WHAT IS BEING ASKED:
Type out the records again, exactly as they are.

*** Opening of PROVIDED DATA ***

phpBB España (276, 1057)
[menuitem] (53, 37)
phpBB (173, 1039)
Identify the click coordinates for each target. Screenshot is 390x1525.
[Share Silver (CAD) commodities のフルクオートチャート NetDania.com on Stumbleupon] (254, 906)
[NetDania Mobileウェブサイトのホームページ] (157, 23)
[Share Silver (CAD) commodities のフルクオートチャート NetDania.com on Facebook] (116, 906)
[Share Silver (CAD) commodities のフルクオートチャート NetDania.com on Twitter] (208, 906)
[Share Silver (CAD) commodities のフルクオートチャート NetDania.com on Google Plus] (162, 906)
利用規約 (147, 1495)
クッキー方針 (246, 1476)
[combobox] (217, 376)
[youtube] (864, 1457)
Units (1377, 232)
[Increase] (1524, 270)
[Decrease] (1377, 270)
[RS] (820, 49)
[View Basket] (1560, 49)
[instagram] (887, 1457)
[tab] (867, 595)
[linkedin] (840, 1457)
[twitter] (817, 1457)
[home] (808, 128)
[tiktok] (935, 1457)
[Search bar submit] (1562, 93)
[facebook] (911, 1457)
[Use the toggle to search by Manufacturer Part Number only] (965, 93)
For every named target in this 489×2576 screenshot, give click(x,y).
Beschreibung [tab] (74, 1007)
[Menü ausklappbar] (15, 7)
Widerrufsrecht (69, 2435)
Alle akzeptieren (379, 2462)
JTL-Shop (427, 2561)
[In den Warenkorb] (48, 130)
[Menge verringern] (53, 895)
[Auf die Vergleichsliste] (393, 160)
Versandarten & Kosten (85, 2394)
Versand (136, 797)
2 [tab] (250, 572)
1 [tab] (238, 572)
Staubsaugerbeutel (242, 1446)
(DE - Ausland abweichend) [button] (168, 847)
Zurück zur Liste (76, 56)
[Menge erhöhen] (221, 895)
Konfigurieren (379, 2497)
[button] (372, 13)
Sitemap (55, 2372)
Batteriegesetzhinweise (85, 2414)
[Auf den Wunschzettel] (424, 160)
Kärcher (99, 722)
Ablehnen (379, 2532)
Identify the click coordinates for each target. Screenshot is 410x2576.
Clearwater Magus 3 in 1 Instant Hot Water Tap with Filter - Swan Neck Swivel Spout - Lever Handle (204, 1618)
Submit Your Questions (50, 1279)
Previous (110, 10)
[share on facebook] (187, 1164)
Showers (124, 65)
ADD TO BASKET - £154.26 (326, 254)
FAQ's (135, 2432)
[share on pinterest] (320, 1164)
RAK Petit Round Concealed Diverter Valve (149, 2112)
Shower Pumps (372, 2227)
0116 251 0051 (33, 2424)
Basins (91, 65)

*** Close of PROVIDED DATA ***

SOLUTION:
phpBB España (276, 1057)
[menuitem] (53, 37)
phpBB (173, 1039)
Identify the click coordinates for each target. Screenshot is 390x1525.
[Share Silver (CAD) commodities のフルクオートチャート NetDania.com on Stumbleupon] (254, 906)
[NetDania Mobileウェブサイトのホームページ] (157, 23)
[Share Silver (CAD) commodities のフルクオートチャート NetDania.com on Facebook] (116, 906)
[Share Silver (CAD) commodities のフルクオートチャート NetDania.com on Twitter] (208, 906)
[Share Silver (CAD) commodities のフルクオートチャート NetDania.com on Google Plus] (162, 906)
利用規約 (147, 1495)
クッキー方針 (246, 1476)
[combobox] (217, 376)
[youtube] (864, 1457)
Units (1377, 232)
[Increase] (1524, 270)
[Decrease] (1377, 270)
[RS] (820, 49)
[View Basket] (1560, 49)
[instagram] (887, 1457)
[tab] (867, 595)
[linkedin] (840, 1457)
[twitter] (817, 1457)
[home] (808, 128)
[tiktok] (935, 1457)
[Search bar submit] (1562, 93)
[facebook] (911, 1457)
[Use the toggle to search by Manufacturer Part Number only] (965, 93)
For every named target in this 489×2576 screenshot, give click(x,y).
Beschreibung [tab] (74, 1007)
[Menü ausklappbar] (15, 7)
Widerrufsrecht (69, 2435)
Alle akzeptieren (379, 2462)
JTL-Shop (427, 2561)
[In den Warenkorb] (48, 130)
[Menge verringern] (53, 895)
[Auf die Vergleichsliste] (393, 160)
Versandarten & Kosten (85, 2394)
Versand (136, 797)
2 [tab] (250, 572)
1 [tab] (238, 572)
Staubsaugerbeutel (242, 1446)
(DE - Ausland abweichend) [button] (168, 847)
Zurück zur Liste (76, 56)
[Menge erhöhen] (221, 895)
Konfigurieren (379, 2497)
[button] (372, 13)
Sitemap (55, 2372)
Batteriegesetzhinweise (85, 2414)
[Auf den Wunschzettel] (424, 160)
Kärcher (99, 722)
Ablehnen (379, 2532)
Identify the click coordinates for each target. Screenshot is 410x2576.
Clearwater Magus 3 in 1 Instant Hot Water Tap with Filter - Swan Neck Swivel Spout - Lever Handle (204, 1618)
Submit Your Questions (50, 1279)
Previous (110, 10)
[share on facebook] (187, 1164)
Showers (124, 65)
ADD TO BASKET - £154.26 (326, 254)
FAQ's (135, 2432)
[share on pinterest] (320, 1164)
RAK Petit Round Concealed Diverter Valve (149, 2112)
Shower Pumps (372, 2227)
0116 251 0051 (33, 2424)
Basins (91, 65)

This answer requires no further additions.